Running again, I can verify that it is beyond OCN init much quicker than it was before. Still need to get a complete timing value.

ndkeen commented 7 years ago

OK, it looks like the OCN init time has drastically dropped. However, I still see the same seg fault as posted above which happens AFTER the model init is complete. The line in question is:

deallocate(A, B, C, tracersTemp)

/global/cscratch1/sd/ndk/acme_scratch/cori-knl/g18to6.T62_oRRS18to6v3.GMPAS-IAF.cori-knl_intel.m35wit-may18.n066t01printsd

mark-petersen commented 7 years ago

@ndkeen that is very strange. The deallocate line is very standard:

vi src/core_ocean/shared/mpas_ocn_vmix.F
      real (kind=RKIND), dimension(:), allocatable :: A,B,C
      real (kind=RKIND), dimension(:,:), allocatable :: tracersTemp
...
      allocate(A(nVertLevels),B(nVertLevels),C(nVertLevels),tracersTemp(num_tracers,nVertLevels))
...
      deallocate(A, B, C, tracersTemp)

It's hard to imagine the problem. I looked for this error message in your directory but didn't find it. Did it give any clue about the cause of the error? Is this run with debug on, or openMP on?

philipwjones commented 7 years ago

@ndkeen and @mark-petersen - keep in mind this is also the last executable statement in the routine and sometime will get tagged for a seg fault for anything on the return from the subroutine. So it could be deallocate, but it could also be something else...

ndkeen commented 7 years ago

OK. It should be the case, that if I go back to using the older (slower) netcdf files in streams.ocean, it will simulate one day. Any other ways in which changing those two netcdf files might "conflict" with something else? Does streams.cice also need to be edited?

Another attempt (where I adjusted PE layouts) also failed in what looks like same location -- stack traces are a little more noisy. case dir here: /global/cscratch1/sd/ndk/acme_scratch/cori-knl/g18to6.T62_oRRS18to6v3.GMPAS-IAF.cori-knl_intel.m35wit-may18.n050t01printse

I guess Pat's run with that change did not cause a problem.

I also have a clean checkout of current master and trying same launch script WITH the edited streams.ocean file.

@mark-petersen : you said you couldn't find error message? Should be here: /global/cscratch1/sd/ndk/acme_scratch/cori-knl/g18to6.T62_oRRS18to6v3.GMPAS-IAF.cori-knl_intel.m35wit-may18.n066t01printsd/run/acme.log.170601-095013

ndkeen commented 7 years ago

Using master as of today, I tried an attempt using the edits to streams.ocean and I get the same error (same location).

/global/cscratch1/sd/ndk/acme_scratch/cori-knl/g18to6.T62_oRRS18to6v3.GMPAS-IAF.cori-knl_intel.m38-jun1.n050t01

This one uses 50 nodes (32 OCN and 15 ICE/CPL) to help get in Q faster.

rljacob commented 7 years ago

Try returning the error from allocate/deallocate.
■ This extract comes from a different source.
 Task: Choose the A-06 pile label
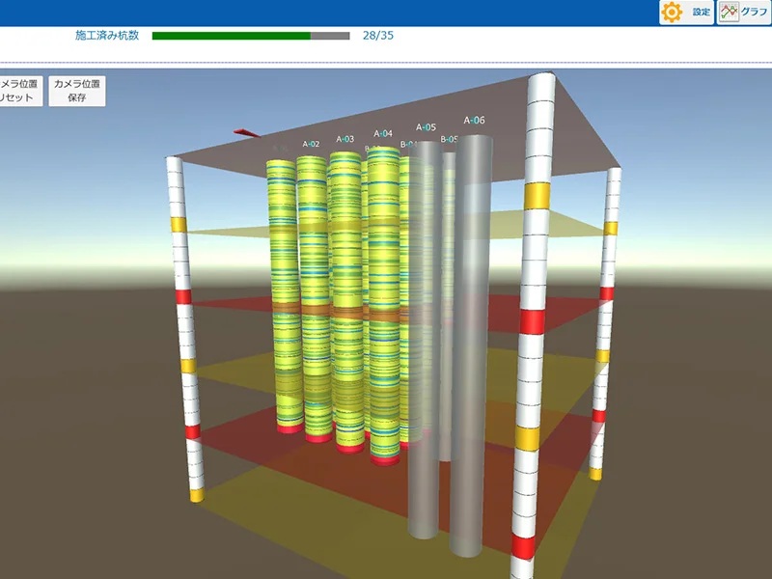(x=474, y=121)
Like this:

integer:: ier
deallocate(A, B, C, tracersTemp, stat=ier)

rljacob commented 7 years ago

Although as Phil said the deallocate itself is probably not the problem.
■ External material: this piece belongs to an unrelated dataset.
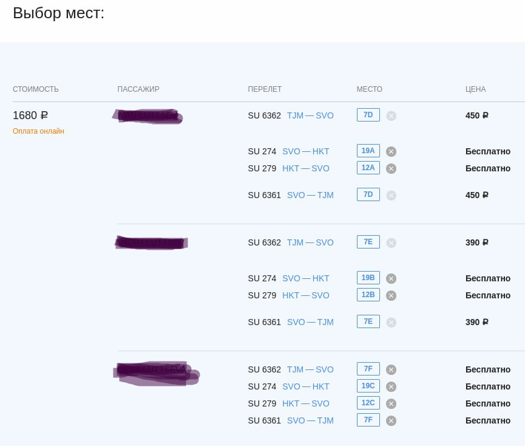Change seat 7E on flight SU 6362
This screenshot has width=525, height=446.
click(x=368, y=242)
ndkeen commented 7 years ago

OK, I'm trying what Rob suggested (making the change in two deallocates that are similar). I'm also trying with a rebuild using debug flags. I'm also trying with the "slow" files to verify that still works (with jun1st master).

ndkeen commented 7 years ago

Using deallocate(A, B, C, tracersTemp, stat=ier) did not have any different outcome.
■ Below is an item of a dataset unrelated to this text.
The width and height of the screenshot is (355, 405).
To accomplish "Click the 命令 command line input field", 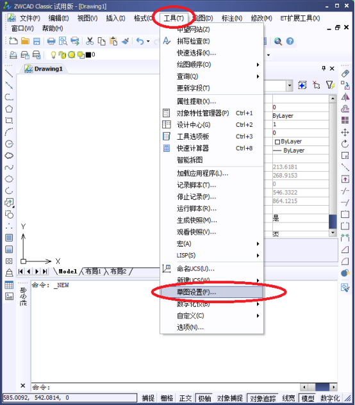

ndkeen commented 7 years ago

And fwiw, I also just tried G60to30.T62_oEC60to30v3.GMPAS-IAF to make sure restarts work. They do.

philipwjones commented 7 years ago

@ndkeen I think Rob's suggestion on adding the error flag to deallocate was to also check the value of ier to see if the issue was actually an error deallocating or whether the error was just flagging the last statement of the routine due to a seg fault on exit.

ndkeen commented 7 years ago

OK, I am trying that.

I also see a failure with GNU. I built with some debug flags and using ATP I get a different-looking stack. I'm not certain this is the same issue or not.

ATP Stack walkback for Rank 1622 starting:
  _start@start.S:122
  __libc_start_main@libc-start.c:285
  main@0x40bb0d
  MAIN__@cesm_driver.F90:63
  cesm_comp_mod_mp_cesm_init_@cesm_comp_mod.F90:1184
  component_mod_mp_component_init_cc_@component_mod.F90:239
  ocn_comp_mct_mp_ocn_init_mct_@ocn_comp_mct.f90:529
  ocn_core_mp_ocn_core_init_@mpas_ocn_core.f90:89
  ocn_forward_mode_mp_ocn_forward_mode_init_@mpas_ocn_forward_mode.f90:280
  ocn_time_integration_split_mp_ocn_time_integration_split_init_@mpas_ocn_time_integration_split.f90:2011
ATP Stack walkback for Rank 1622 done

The last line here is 2011 -- I assume it's a divide by zero? Copy/pasting the comments as it looks like someone was wary of layerThicknessSum being 0.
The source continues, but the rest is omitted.